## [DATA TO USE]

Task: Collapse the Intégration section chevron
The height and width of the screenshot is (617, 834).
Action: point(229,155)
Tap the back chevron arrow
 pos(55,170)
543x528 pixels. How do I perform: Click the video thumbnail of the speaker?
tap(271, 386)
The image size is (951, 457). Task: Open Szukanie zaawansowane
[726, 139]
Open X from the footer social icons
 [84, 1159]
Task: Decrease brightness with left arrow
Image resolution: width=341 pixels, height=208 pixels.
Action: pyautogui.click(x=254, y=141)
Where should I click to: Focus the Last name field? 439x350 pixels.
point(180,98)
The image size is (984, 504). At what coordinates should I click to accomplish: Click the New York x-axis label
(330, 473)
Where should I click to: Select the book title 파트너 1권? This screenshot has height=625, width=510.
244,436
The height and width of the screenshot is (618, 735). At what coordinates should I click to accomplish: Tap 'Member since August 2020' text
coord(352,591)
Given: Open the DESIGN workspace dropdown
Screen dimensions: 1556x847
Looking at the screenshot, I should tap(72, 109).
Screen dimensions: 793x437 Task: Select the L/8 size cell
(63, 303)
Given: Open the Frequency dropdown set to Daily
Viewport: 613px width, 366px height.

## [WHAT TO WORK ON]
From the entries, copy every line in which the string "dropdown" can be found.

## [EXERCISE RESPONSE]
Given: Open the DESIGN workspace dropdown
Given: Open the Frequency dropdown set to Daily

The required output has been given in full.